Tutti questi elementi hanno portato
molte aziende a con contrattare più con i cyber criminali. A seguito dell'attacco, attivano le politiche di remediation, ripristinano i backup e riprendono a lavorare. Gli attaccanti corrono quindi il rischio di veder
diminuire le entrate.
Per rimediare hanno messo in campo un ulteriore "incentivo": l'attacco DDoS. Se le richieste non vengono esaudite, viene scatenato un attacco Distributed Denial of Service per rendere inaccessibili i servizi dell'azienda vittima.
In realtà non c'è stata alcuna invenzione. Semplicemente i criminali informatici hanno affiancato alla tecnica nota del ransomware quella altrettanto nota del DoS con riscatto, (RDoS o RDDoS, ossia
Ransom DDoS). Come spesso accade, le idee che funzionano sono degne di essere copiate, quindi stiamo assistendo a un effetto emulativo come quello che ha fatto diffondere a macchia d'olio il doppio riscatto di Maze.
Ai primi due gruppi criminali che hanno applicato quello che si potrebbe definire il triplo ricatto, ora se ne sono aggiunti altri, fra cui il temuto gruppo dietro ad
Avaddon, un Ransomware-as-a-Service fra i primi tre più pericolosi in circolazione. La rete delle vittime viene tenuta sotto attacco DDoS fino a quando i responsabili IT non contattano i criminali e iniziano a negoziare.
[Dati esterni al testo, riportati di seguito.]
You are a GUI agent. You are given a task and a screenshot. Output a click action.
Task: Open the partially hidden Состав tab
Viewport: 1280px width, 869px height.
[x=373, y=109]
Al momento è presto per stabilire l'efficacia di questo metodo. La certezza è che i criminali informatici sono sorprendentemente resilienti quando c'è da studiare nuove tattiche per esercitare pressione sulle aziende. E sono altrettanto veloci nel copiare le idee altrui, se funzionando. Non resta che attendere gli sviluppi.